━━━ TEXTE FOURNI

S'adressant au Parlement portugais, la Présidente du Parlement européen, Roberta Metsola, a déclaré que l'Europe avait la capacité de donner le ton dans le monde entier, de diriger, de renforcer et de réformer. "Nous devons continuer à fournir des solutions en matière de migration, de changement climatique, d'innovation numérique, d'énergie et de croissance, en rapprochant notre projet des citoyens".
Senhor Presidente, Mesdames et Messieurs, Ilustres Deputados desta Assembleia da República,
É uma honra poder estar aqui hoje, a representar o Parlamento Europeu.
Cet honneur qui m’est fait témoigne de l’engagement du Portugal envers l’Union européenne, ainsi que de son respect pour la démocratie parlementaire européenne et pour les principes fondamentaux de l’Europe. En particulier ici, dans le plus européen des parlements.

━━━━━━
━━━ DONNÉES DE L'EXERCICE

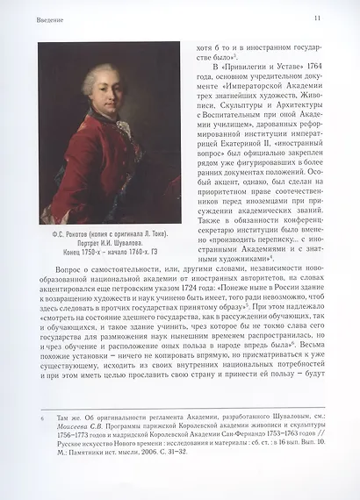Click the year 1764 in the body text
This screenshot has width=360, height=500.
click(312, 67)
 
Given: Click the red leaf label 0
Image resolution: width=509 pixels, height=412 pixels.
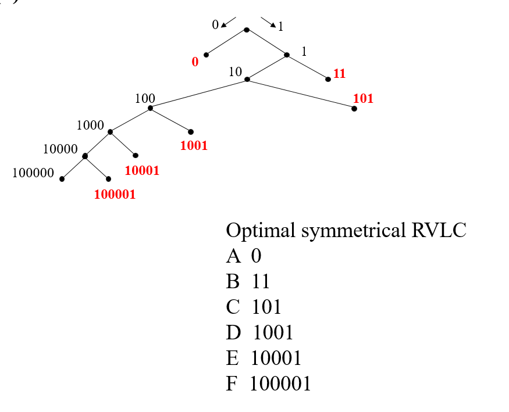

━━━━━━

**TRAVAIL DEMANDÉ:**
1/ Pour chacune des affirmations suivantes, indiquez par oui ou par non si elle concorde avec le texte fourni, et citez les mots du texte qui tranchent. (a) Roberta Metsola s'adressait au Parlement portugais. (b) Selon elle, l'Europe doit continuer à fournir des solutions en matière de santé publique. (c) L'honneur fait à l'oratrice témoigne de l'engagement du Portugal envers l'Union européenne.
2/ Réécrivez toutes les lignes des enregistrements sous forme de tableau Markdown à deux colonnes, « N° » et « Ligne », en numérotant chaque ligne et en omettant les lignes vides. Ne reprenez pas les images.
Le texte fourni et les enregistrements n'ont aucun rapport entre eux.

**RÉPONSES:**
1/
(a) Oui : « S'adressant au Parlement portugais, la Présidente du Parlement européen, Roberta Metsola »
(b) Non : « Nous devons continuer à fournir des solutions en matière de migration, de changement climatique, d'innovation numérique, d'énergie et de croissance »
(c) Oui : « Cet honneur qui m’est fait témoigne de l’engagement du Portugal envers l’Union européenne »

2/
| N° | Ligne |
|---|---|
| 1 | Click the year 1764 in the body text |
| 2 | This screenshot has width=360, height=500. |
| 3 | click(312, 67) |
| 4 | Given: Click the red leaf label 0 |
| 5 | Image resolution: width=509 pixels, height=412 pixels. |